If you have custom code that uses ``multiprocessing`` directly instead of using
it via joblib you can enable the 'forkserver' mode globally for your
program: Insert the following instructions in your main script::

    import multiprocessing

    # other imports, custom code, load data, define model...

    if __name__ == '__main__':
        multiprocessing.set_start_method('forkserver')

        # call scikit-learn utils with n_jobs > 1 here

You can find more default on the new start methods in the `multiprocessing
documentation <https://docs.python.org/3/library/multiprocessing.html#contexts-and-start-methods>`_.
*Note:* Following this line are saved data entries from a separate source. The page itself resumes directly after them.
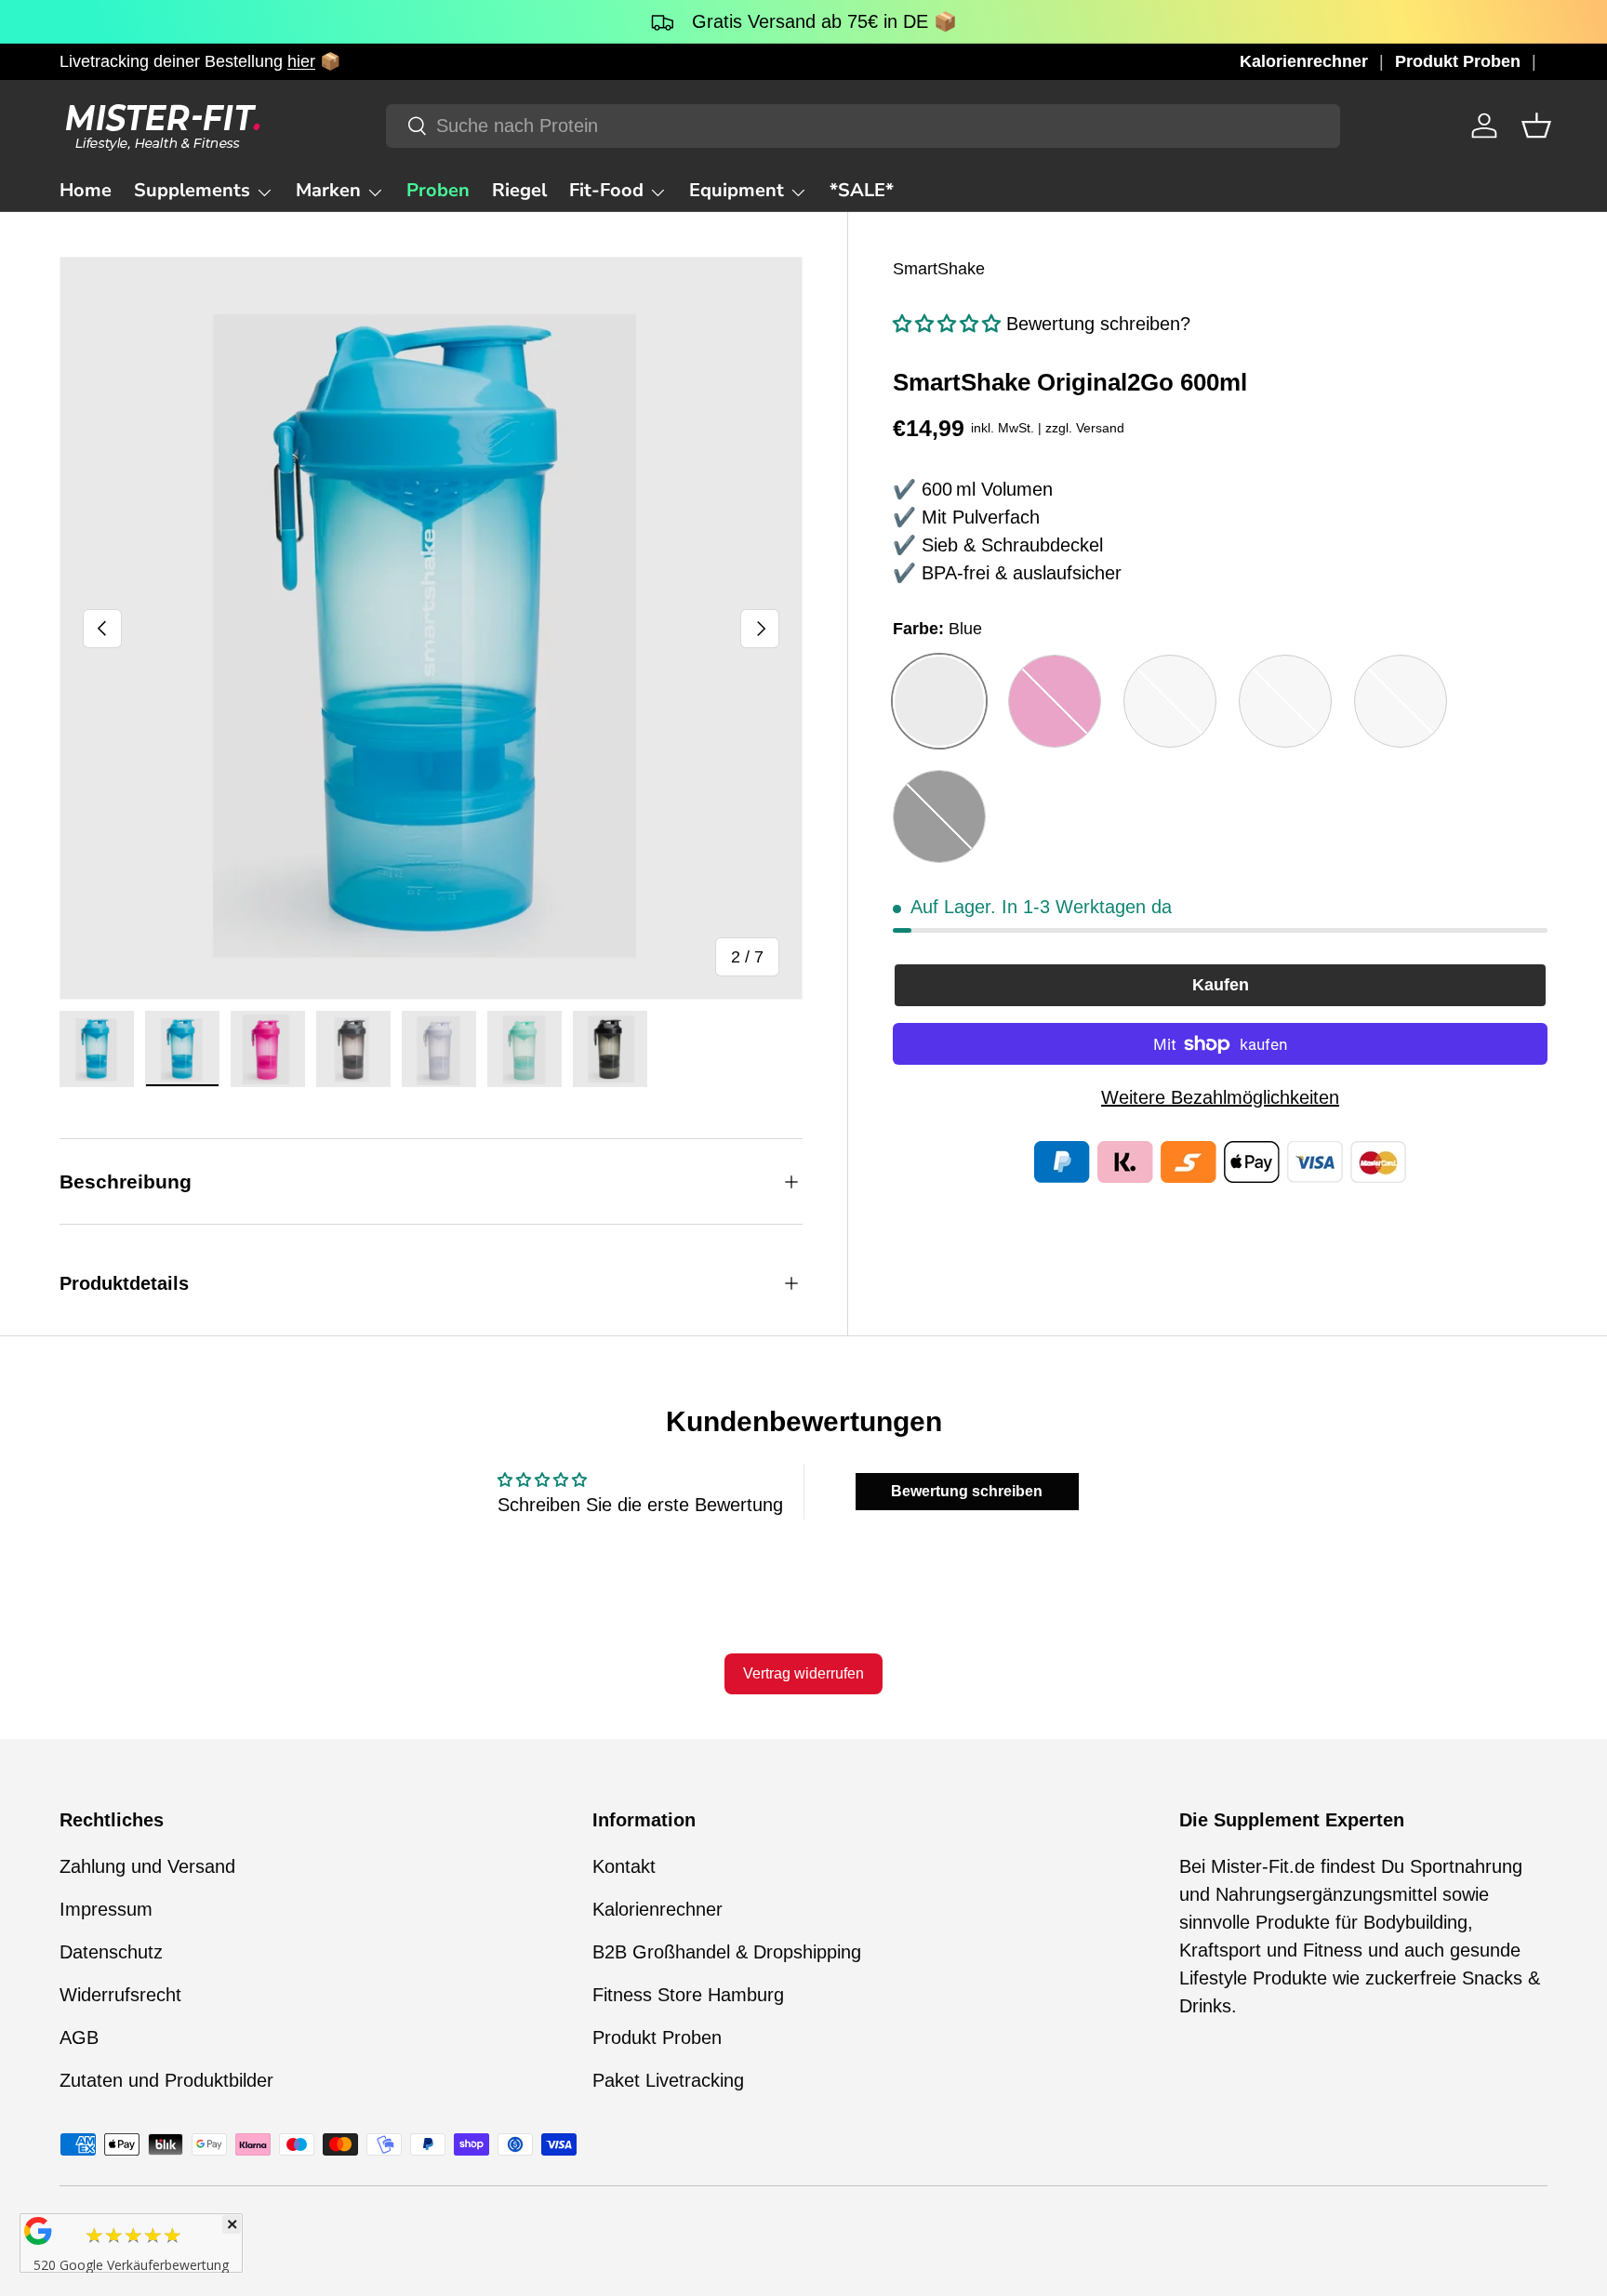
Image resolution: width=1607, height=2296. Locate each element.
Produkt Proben (1458, 61)
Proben (438, 190)
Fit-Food (606, 190)
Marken (328, 190)
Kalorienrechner (1304, 61)
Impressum (106, 1909)
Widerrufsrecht (120, 1994)
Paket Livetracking (668, 2080)
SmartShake (939, 268)
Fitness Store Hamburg (688, 1994)
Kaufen (1220, 984)
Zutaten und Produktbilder (166, 2080)
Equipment (736, 190)
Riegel (519, 190)
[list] (431, 628)
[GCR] (38, 2231)
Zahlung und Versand (147, 1866)
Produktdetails (124, 1283)
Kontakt (624, 1866)
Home (86, 190)
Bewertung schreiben (967, 1491)
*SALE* (862, 190)
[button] (1536, 125)
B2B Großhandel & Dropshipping (726, 1952)
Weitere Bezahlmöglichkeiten (1220, 1097)
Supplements (192, 190)
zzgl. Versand (1084, 427)
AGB (79, 2037)
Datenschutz (111, 1952)
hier (301, 61)
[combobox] (862, 126)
Why is there no support for deep or reinforcement learning / Will there be support for deep or reinforcement learning in scikit-learn?
--------------------------------------------------------------------------------------------------------------------------------------

Deep learning and reinforcement learning both require a rich vocabulary to
define an architecture, with deep learning additionally requiring
GPUs for efficient computing. However, neither of these fit within
the design constraints of scikit-learn; as a result, deep learning
and reinforcement learning are currently out of scope for what
scikit-learn seeks to achieve.

Why is my pull request not getting any attention?
-------------------------------------------------

The scikit-learn review process takes a significant amount of time, and
contributors should not be discouraged by a lack of activity or review on
their pull request. We care a lot about getting things right
the first time, as maintenance and later change comes at a high cost.
We rarely release any "experimental" code, so all of our contributions
will be subject to high use immediately and should be of the highest
quality possible initially.

Beyond that, scikit-learn is limited in its reviewing bandwidth; many of the
reviewers and core developers are working on scikit-learn on their own time.
If a review of your pull request comes slowly, it is likely because the
reviewers are busy. We ask for your understanding and request that you
not close your pull request or discontinue your work solely because of
this reason.

How do I set a ``random_state`` for an entire execution?
---------------------------------------------------------

For testing and replicability, it is often important to have the entire execution
controlled by a single seed for the pseudo-random number generator used in
algorithms that have a randomized component. Scikit-learn does not use its own
global random state; whenever a RandomState instance or an integer random seed
is not provided as an argument, it relies on the numpy global random state,
which can be set using :func:`numpy.random.seed`.
For example, to set an execution's numpy global random state to 42, one could
execute the following in his or her script::

    import numpy as np
    np.random.seed(42)

However, a global random state is prone to modification by other code during
execution. Thus, the only way to ensure replicability is to pass ``RandomState``
instances everywhere and ensure that both estimators and cross-validation
splitters have their ``random_state`` parameter set.